There was a stretch where we were hitting our utilization targets but still missing deadlines. Everyone was tracking their time. We had the data. But something wasn’t right. Projects were slipping, scopes were bloating, and people were constantly context switching. That’s when we stepped back and asked the obvious question:

What are we actually doing with the time data?

Yes, we had hours logged. But we weren’t using it. We weren’t comparing actuals to planned hours. We weren’t reviewing how long similar projects had taken. We weren’t feeding that back into scopes or proposals. There was no loop. Just a lot of time entry and not much learning.

That moment shifted everything for us.

Time tracking isn’t the problem. What you do or don’t do with it is.

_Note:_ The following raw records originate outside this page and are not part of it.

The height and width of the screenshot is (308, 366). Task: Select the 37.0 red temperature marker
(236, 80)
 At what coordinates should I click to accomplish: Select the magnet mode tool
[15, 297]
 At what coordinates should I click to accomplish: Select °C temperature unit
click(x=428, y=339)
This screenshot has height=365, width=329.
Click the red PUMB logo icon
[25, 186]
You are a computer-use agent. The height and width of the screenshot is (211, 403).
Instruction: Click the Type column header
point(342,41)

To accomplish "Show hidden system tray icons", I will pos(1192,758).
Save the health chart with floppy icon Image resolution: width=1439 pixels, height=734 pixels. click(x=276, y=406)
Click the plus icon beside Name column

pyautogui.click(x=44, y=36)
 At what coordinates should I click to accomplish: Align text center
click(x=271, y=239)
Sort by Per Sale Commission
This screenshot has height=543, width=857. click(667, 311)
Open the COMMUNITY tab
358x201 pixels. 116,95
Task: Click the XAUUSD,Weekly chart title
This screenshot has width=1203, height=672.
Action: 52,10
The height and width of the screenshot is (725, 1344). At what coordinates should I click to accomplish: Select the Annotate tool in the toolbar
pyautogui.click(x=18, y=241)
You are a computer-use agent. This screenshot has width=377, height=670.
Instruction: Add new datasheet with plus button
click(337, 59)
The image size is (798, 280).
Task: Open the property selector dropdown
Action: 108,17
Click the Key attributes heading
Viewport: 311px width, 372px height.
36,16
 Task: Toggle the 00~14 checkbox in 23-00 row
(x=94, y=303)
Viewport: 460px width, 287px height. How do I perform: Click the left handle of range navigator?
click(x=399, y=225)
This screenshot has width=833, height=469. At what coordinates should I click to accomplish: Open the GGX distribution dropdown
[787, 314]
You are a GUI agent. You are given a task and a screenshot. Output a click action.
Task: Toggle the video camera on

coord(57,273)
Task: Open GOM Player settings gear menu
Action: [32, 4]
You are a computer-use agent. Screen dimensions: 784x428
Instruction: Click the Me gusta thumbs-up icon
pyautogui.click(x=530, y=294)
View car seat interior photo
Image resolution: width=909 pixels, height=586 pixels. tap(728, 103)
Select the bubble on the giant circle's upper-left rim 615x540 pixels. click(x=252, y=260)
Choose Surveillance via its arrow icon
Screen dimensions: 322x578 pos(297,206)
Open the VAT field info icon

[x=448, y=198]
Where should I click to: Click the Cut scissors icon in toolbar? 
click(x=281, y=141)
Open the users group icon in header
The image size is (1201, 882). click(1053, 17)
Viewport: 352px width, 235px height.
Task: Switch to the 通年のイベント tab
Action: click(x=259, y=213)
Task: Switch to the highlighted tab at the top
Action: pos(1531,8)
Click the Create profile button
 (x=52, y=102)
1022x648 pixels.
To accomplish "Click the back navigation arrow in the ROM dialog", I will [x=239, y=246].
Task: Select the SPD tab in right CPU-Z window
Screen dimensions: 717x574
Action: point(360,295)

We started asking different questions:

  • Are we reviewing actual vs. planned?

  • Are the right people doing the right work?

  • Are we building scopes around real effort, or what we wish things took?

  • Are our senior team members spending too much time on work others could do just because it’s easier?

That last one was a big one. We found situations where someone had done the same task hundreds of times, and kept doing it, while someone else on the team was ready to learn, grow, and take it on. But no one was looking at how time was being distributed across clients, stages, and team members.

We realized that without reviewing time data at the project level, we were constantly recycling the same mistakes. Missed estimates. Lopsided responsibilities. Misaligned scopes. Talent underutilized. Senior people overbooked. Time tracking had become something we did out of obligation not something we used as a tool.

So we changed that.

We started reviewing time not just by the numbers, but by the story behind the numbers. Where the work was going. Who was doing it. Whether it made sense for them to be doing it. And whether the structure of our scopes even matched reality.

And then we acted on it. We started shifting responsibilities, tweaking scopes, rethinking discovery and estimation. We brought our delivery and operations leads into reviews and actually used the time data to improve.

We also began looking at client-level and phase-level patterns:

  • Were we always over on a certain type of deliverable?

  • Were specific clients consistently eating more hours than planned?

  • Were we loading the wrong parts of projects with too many senior team members?

  • Was there hidden non-billable time showing up again and again but never being tracked properly?

The more we looked, the more we saw. Time tracking became a diagnostic tool. Not just a record.

Time tracking only becomes useful when it feeds learning and learning drives action.

Without that loop, you just have data with no direction.

This wasn’t a software problem. It was a habit problem. And changing how we approached the habit unlocked better planning, better resourcing, and better delivery.

It also gave people back their time because when you know where your hours are going, you can protect them better. You can delegate more intentionally. You can see when you're too deep in the weeds.

Because hitting 80% utilization doesn’t matter if it’s the wrong 80%.

That was the shift for us. Time tracking stopped being a box to check and started becoming one of our most valuable sources of insight.

If you're tracking time but still feel like you're always chasing clarity, the problem might not be your tools. It might be what you're not doing with the data.